*What you should do*.
Output nothing but the line containing "[Mastodon_Logo_36x36] (63, 2121)" and the lines after it through the end of the material below, each reproduced exactly.

[Supplied records — start]

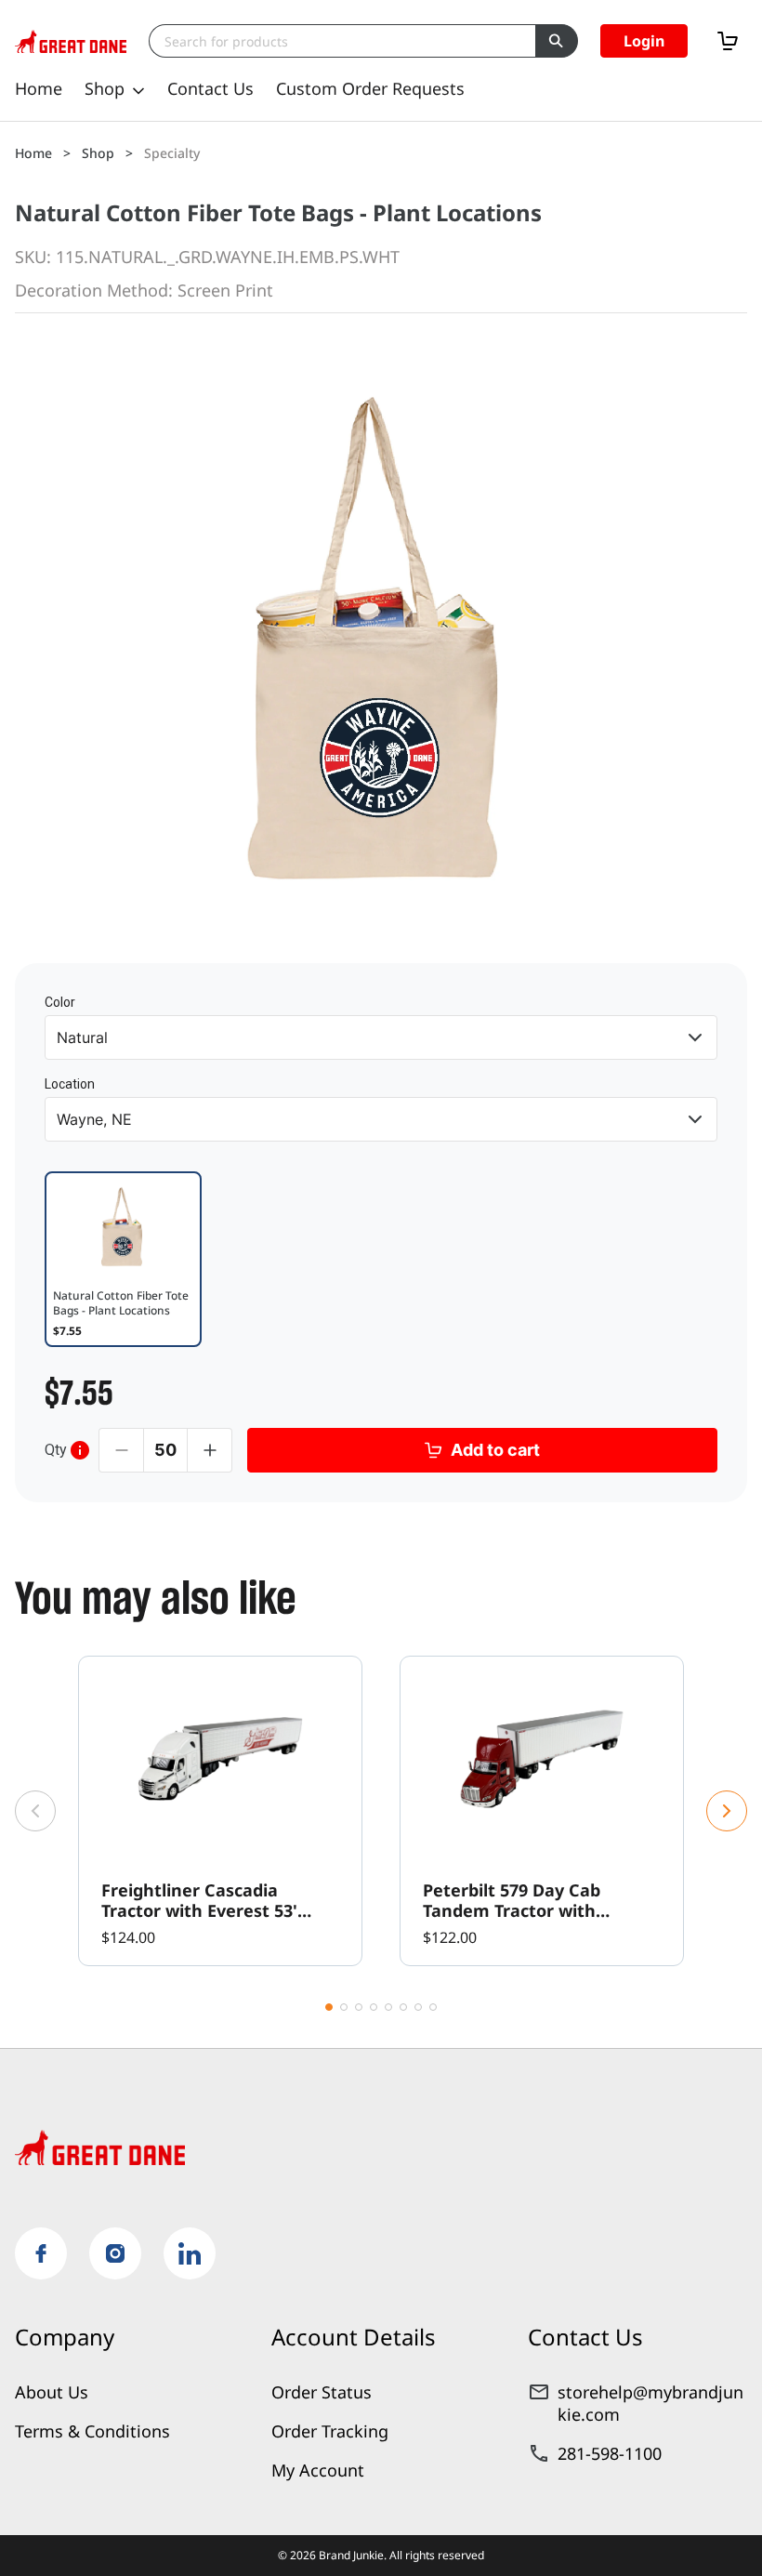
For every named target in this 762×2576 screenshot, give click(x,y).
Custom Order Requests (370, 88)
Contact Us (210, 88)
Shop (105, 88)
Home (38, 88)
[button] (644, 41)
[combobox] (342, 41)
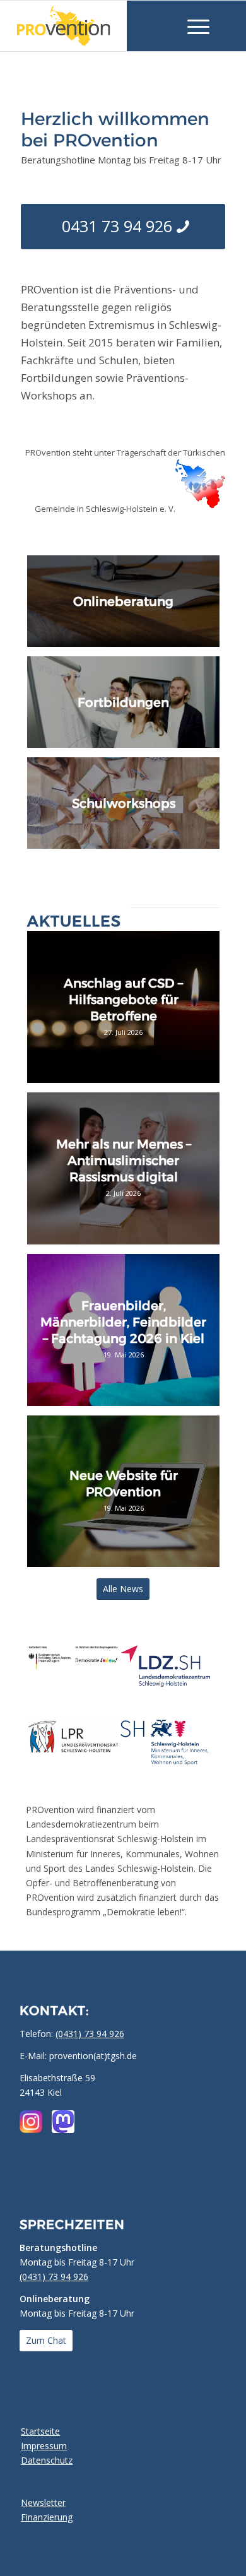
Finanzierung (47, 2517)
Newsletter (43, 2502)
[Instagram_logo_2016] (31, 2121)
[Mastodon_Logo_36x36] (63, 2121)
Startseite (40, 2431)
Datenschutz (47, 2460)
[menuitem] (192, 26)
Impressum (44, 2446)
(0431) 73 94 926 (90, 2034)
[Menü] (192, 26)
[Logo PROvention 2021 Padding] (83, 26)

[Supplied records — finish]

*Answer space*.
[Mastodon_Logo_36x36] (63, 2121)
Startseite (40, 2431)
Datenschutz (47, 2460)
[menuitem] (192, 26)
Impressum (44, 2446)
(0431) 73 94 926 (90, 2034)
[Menü] (192, 26)
[Logo PROvention 2021 Padding] (83, 26)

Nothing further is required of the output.